In the ICA’s view, Leadiant’s abusive strategy allowed it to charge excessively high prices that bore no reasonable relationship to the economic value of Leadiant CDCA, with the aim of gaining an undue economic advantage.

In particular, the ICA concluded that the price agreed with AIFA at the end of the negotiation was (i) disproportionate compared to the overall costs incurred by Leadiant and (ii) not justified by the investment made in research and development, as well as the risk faced in the registration process.

In addition, the ICA found that the infringement was still ongoing at the time of the adoption of the Decision, which led it to order Leadiant to take all necessary measures to set for the product prices that were not unjustifiably high and to refrain in the future from engaging in similar conduct.

Regarding the seriousness of the infringement, the ICA noted that Leadiant had intentionally carried out its conduct, imposing exorbitantly high and unfair prices in relation to a drug with no therapeutic alternatives, intended for the treatment of an extremely rare and deadly disease.

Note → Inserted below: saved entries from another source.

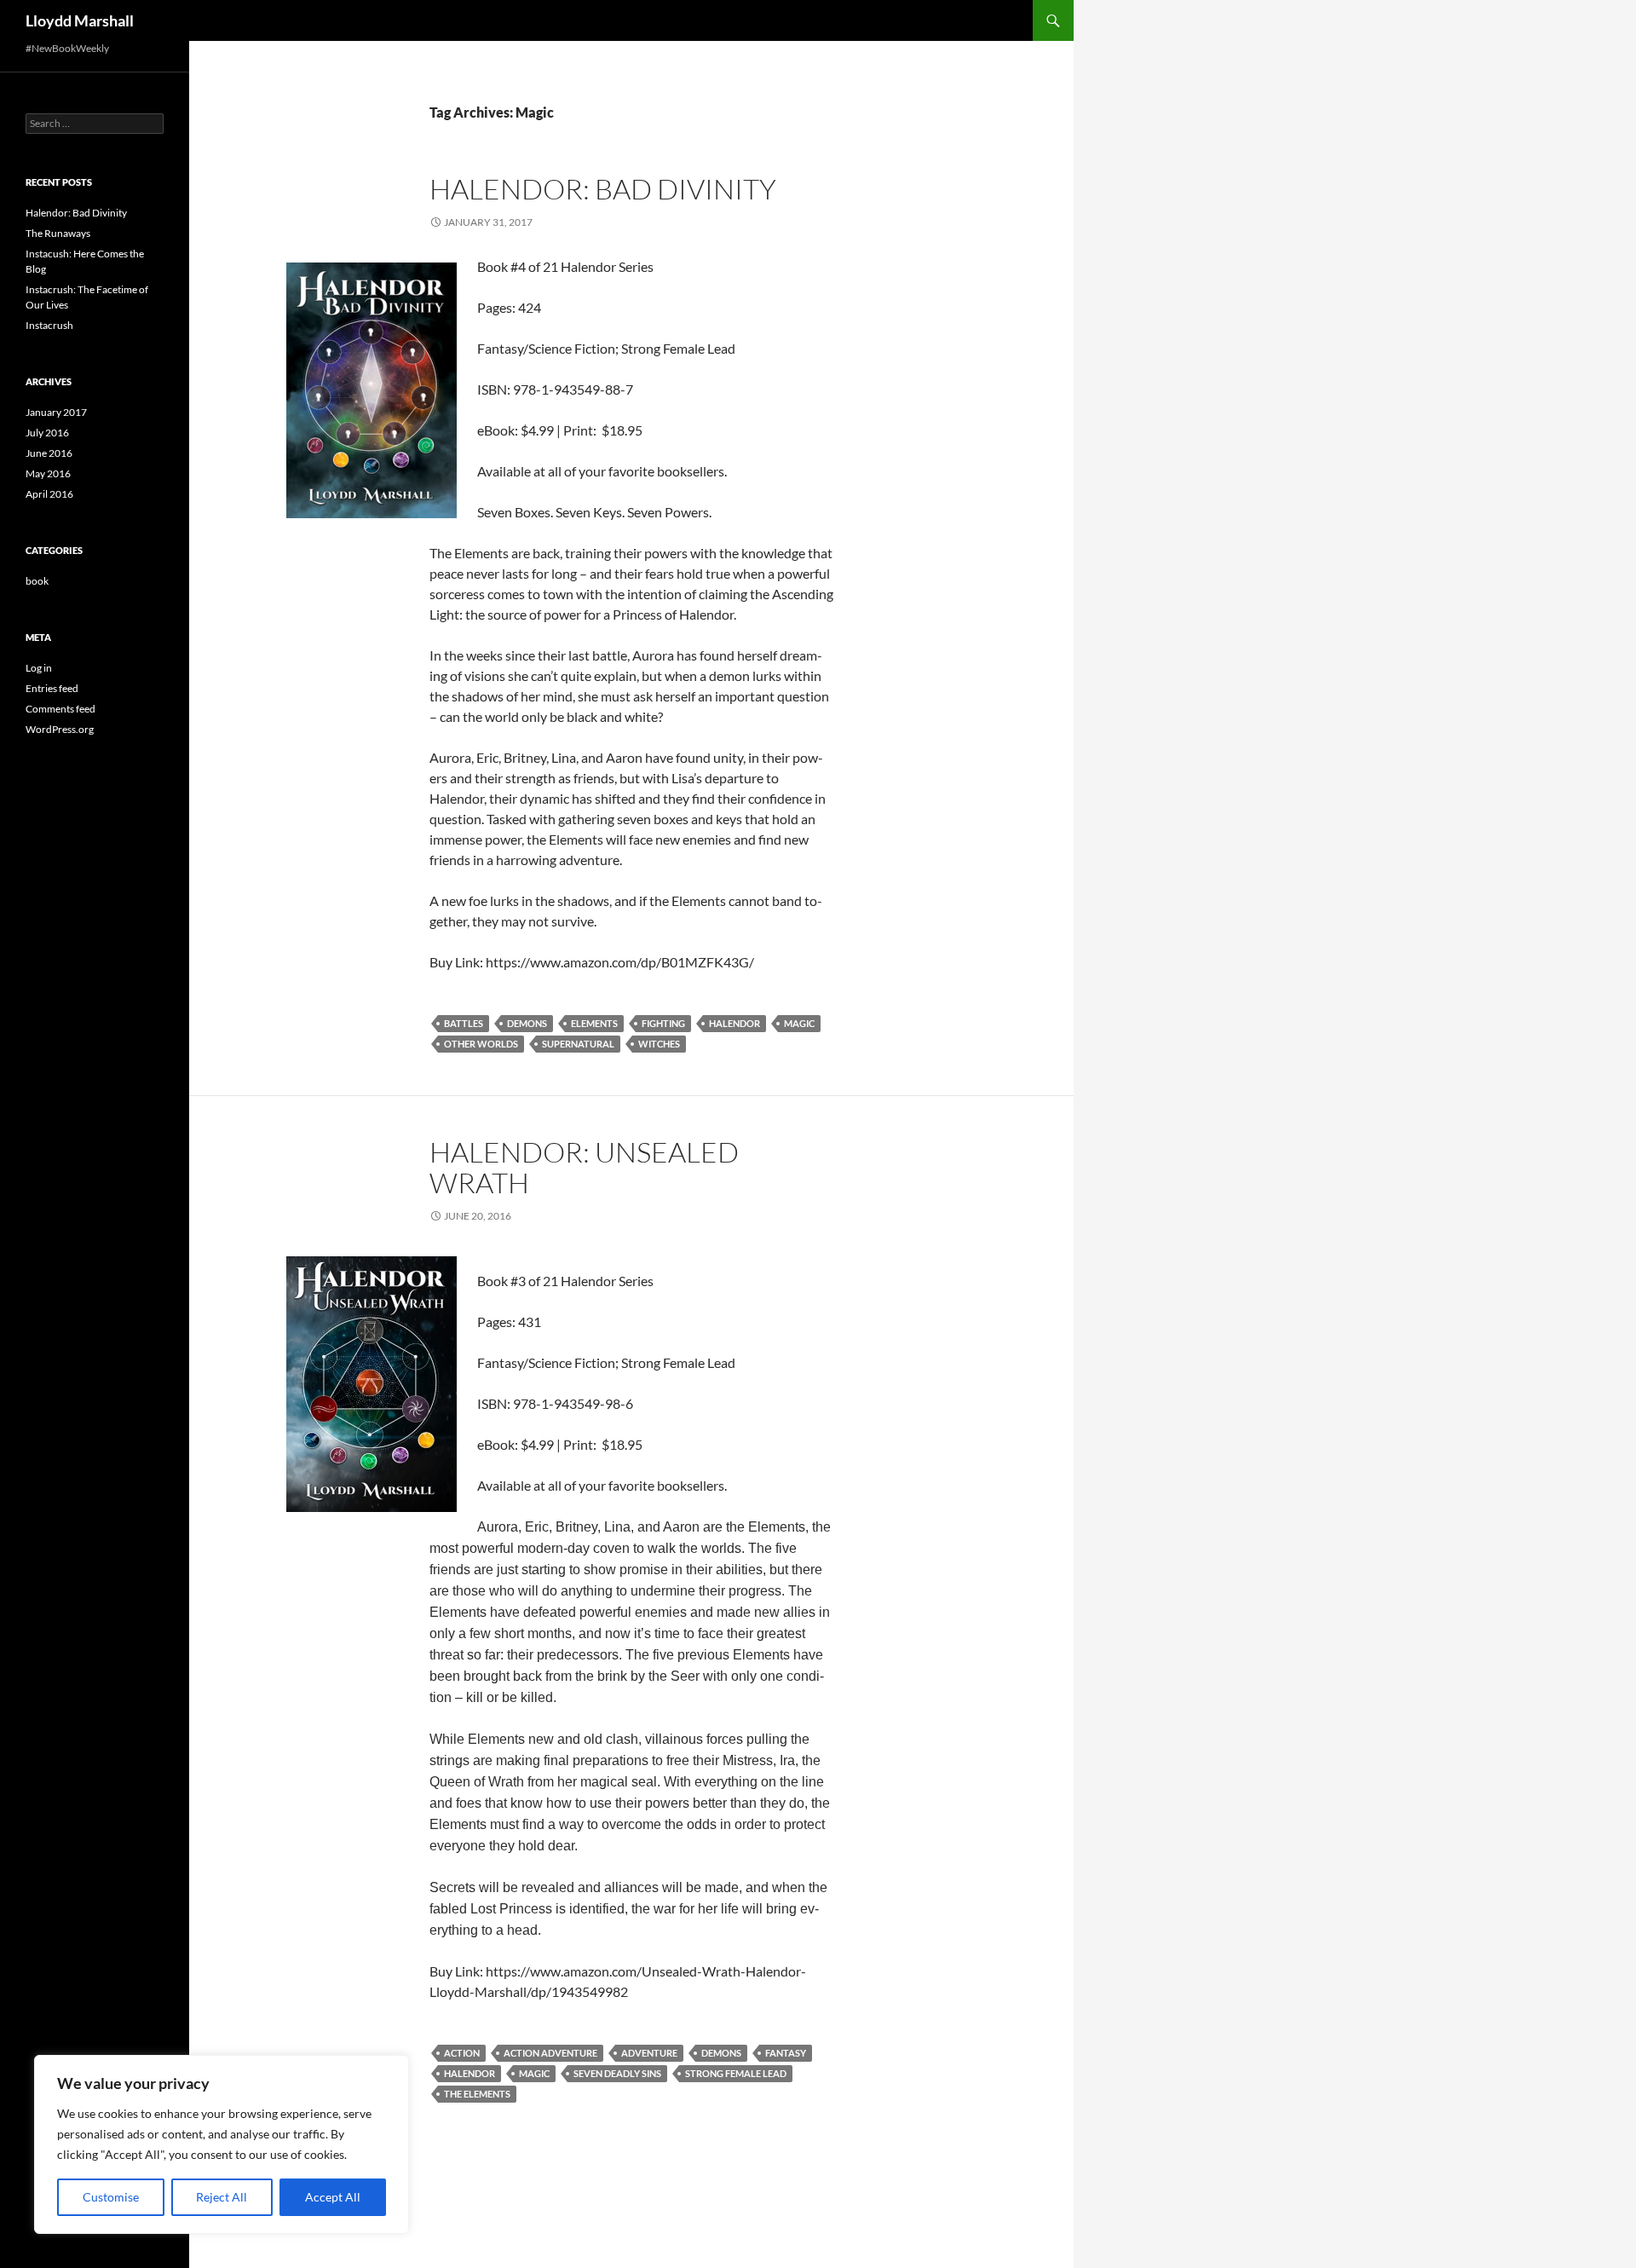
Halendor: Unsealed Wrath (584, 1167)
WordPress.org (60, 729)
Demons (527, 1023)
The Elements (477, 2093)
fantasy (785, 2052)
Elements (594, 1023)
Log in (39, 667)
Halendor (734, 1023)
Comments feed (60, 708)
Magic (799, 1023)
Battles (463, 1023)
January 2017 (56, 412)
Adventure (649, 2052)
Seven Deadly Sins (617, 2073)
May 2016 (48, 473)
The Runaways (58, 233)
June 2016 (49, 453)
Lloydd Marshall (80, 20)
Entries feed (52, 688)
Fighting (663, 1023)
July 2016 (47, 432)
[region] (221, 2144)
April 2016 (49, 494)
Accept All (332, 2197)
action (462, 2052)
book (37, 580)
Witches (659, 1043)
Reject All (221, 2197)
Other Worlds (481, 1043)
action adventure (550, 2052)
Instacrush (49, 325)
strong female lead (735, 2073)
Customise (111, 2197)
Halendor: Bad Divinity (602, 188)
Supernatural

The ICA therefore categorized Leadiant’s abuse as “extremely serious”. In particular, to set the amount of the fine, the ICA started from a rather high percentage of the value of CDCA Leadiant’s sales in Italy in 2021 (i.e., [20-25%], against a statutory maximum of 30%) and even added a so-called entry fee of [20-25%] of the abovementioned value in the calculation. All in all, once also the duration of the abuse had been taken into account, the fine imposed on Leadiant resulted to be greater than its sales of CDCA Leadiant in Italy in 2021.

[1]      ICA, Decision of May 17, 2022 No. 30156, A524 – Leadiant Biosciences/Farmaco per la cura della Xantomatosi cerebrotendinea (the “Decision”).

[2]      Orphan drugs are medicines used for the diagnosis, prevention and treatment of rare diseases. Given their importance and the costs incurred to produce them, companies that hold a marketing authorization for an orphan drug enjoy 10 years of commercial exclusivity.